Слетов вышел из “Перевала”. Когда он “входил” в эту организацию, было ясно, что он ищет в ней “защиты от житейских бурь”. Слегка смущаясь, словно чувствуя за собой какую-то вину, он в редакции говорил мне, что он молод, имени не имеет, что ему хочется завоевать положение и что, следовательно, его нельзя винить за то, что он вступает в “Перевал”. Некоторое время он шумел, защищал организацию, а когда увидел, что безнадежно, плюнул на нее19.

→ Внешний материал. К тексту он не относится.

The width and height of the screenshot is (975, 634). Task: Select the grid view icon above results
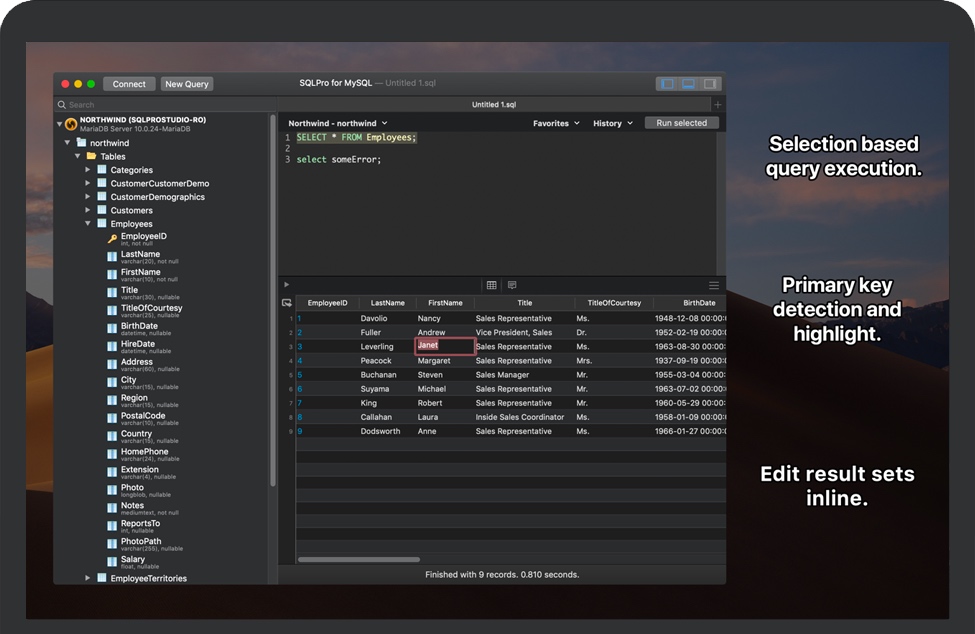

21/VI, 31. Заходил Бабель. Пришел вечером, маленький, кругленький, в рубашечке какой-то сатиновой, серо-синеватого цвета: гимназистик с остреньким носиком, с лукавыми блестящими глазами, в круглых очках. Улыбающийся, веселый, с виду простоватый. Только изредка, когда он перестает прикидываться весельчаком, — его взгляд становится глубоким и темным, меняется лицо: появляется другой человек, с какими-то темными тайнами в душе. Читал свои новые вещи “В подвале”, не вошедший в “Конармию” рассказ про коня “Аргамак”. Несколько дней назад дал три рукописи: все три насквозь эротичны. Печатать невозможно: это значило бы угробить его репутацию как попутчика. Молчать восемь лет и ахнуть букетом насыщенно эротических вещей — это ли долг попутчика?

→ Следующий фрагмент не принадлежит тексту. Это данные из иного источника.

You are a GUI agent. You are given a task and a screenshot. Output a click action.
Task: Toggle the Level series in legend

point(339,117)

Но вещи — замечательны. Лаконизм сделался еще сильнее. Язык стал проще, без манерности, пряности, витиеватости. Но печатать их сейчас Бабель и не хочет. Он дал их мне, сказав, чтобы заткнуть глотку бухгалтерии. Он должен “Новому миру” 2400 рб. Бухгалтерия грозит взысканием. Он дал рукописи, чтобы успокоить бухгалтеров. Обещает в августе дать еще несколько вещей, с которыми вместе можно будет пропустить в журнале. Но даст ли?

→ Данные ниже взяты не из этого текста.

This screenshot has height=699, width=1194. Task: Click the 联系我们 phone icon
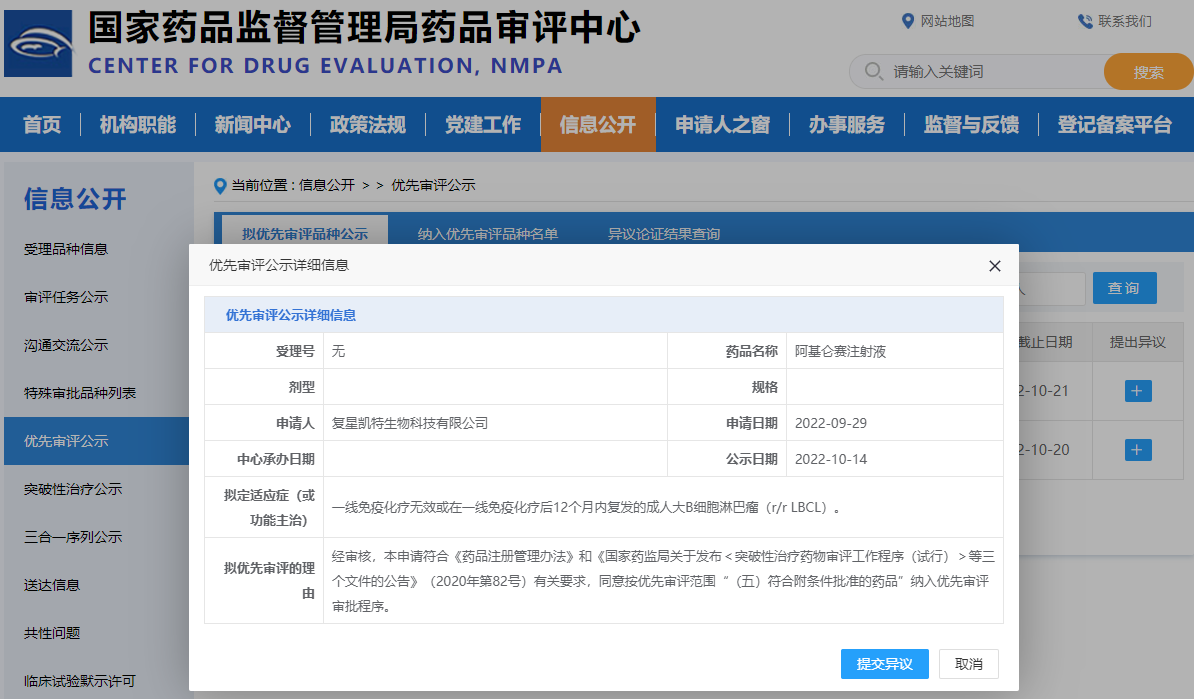pos(1085,21)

Странный человек: вещи замечательны — но он печатать их сейчас не хочет. Он действительно дрожит над своими рукописями. Волнуется. Испытующе смотрит: хорошо?

“Я ведь пишу очень трудно, — говорит он. — Для меня это мучение. Напишу несколько строк в день и потом хожу, мучаюсь, меняю слово за словом”.

Ведет оригинальный образ жизни. В Москве бывает редко. Живет в деревне под Москвой у какого-то крестьянина. Проводит в деревне все время. Керосиновая лампа. Самовар. Простой стол и одиночество. Надевает туфли, зажигает лампу, пьет чай и ходит по комнате часами, думая, иногда записывая несколько слов, потом к ним возвращаясь, переделывая, перечеркивая. Его радует удачный эпитет, хорошо скроенная фраза.

Сейчас он влюблен в лошадей. Впрочем, это длится уже много лет: путается с жокеями, с конюхами, изучает лошадей, иногда пропадает на ипподроме и конском заводе. Говорит, что пишет что-то о лошадях и жокеях.

Равнодушен к славе. Ему хотелось бы, чтобы его забыли.

Жалуется на большое число иждивенцев. Кабы не они — было бы легче.

Ездил на три недели в Челябинск и Магнитогорск — на стройку. Со мной: Гладков, Малышкин, Пастернак и Сварог20. Пастернак ехать не захотел перед самым отъездом. Я думал — в самом деле, пусть лучше остается. Но Соловьев настоял на его поездке. Сплошное горе было.

Ему действительно все это чуждо. А к тому же личная история: оставил в Москве любимую женщину. Отослал жену с сыном за границу, поселил ад в семье Нейгауза, чего-то, очевидно, ей <жене Г. Нейгауза> наговорил о близкой совместной жизни — и уехал в Челябинск. Когда приехал туда — схватился за голову. Ругал себя последними словами и все рвался обратно. Через пять дней уехал.

Он там нас дискредитировал. На заводе кирпичном, где нас как писателей директор завода просил о чем-то написать, — он ворвался в разговор и, извиняющимся каким-то голосом, точно мы были хлестаковыми, сказал: “Да что вы, да мы сами ничего не можем, да ведь мы, знаете, сами…” — и что-то в этом роде, извиняющееся, конфузящееся. В редакции, где молодые люди показали ему свои политические стихи и спросили его мнение, он заявил: “Все это чепуха, не надо писать политические стихи” — и т. д. То есть завел такие речи, что я ему заметил: “Бросьте, Пастернак, вы нас дискредитируете. Ведь мы не согласны с вами. Не говорите такие вещи от нашего имени”.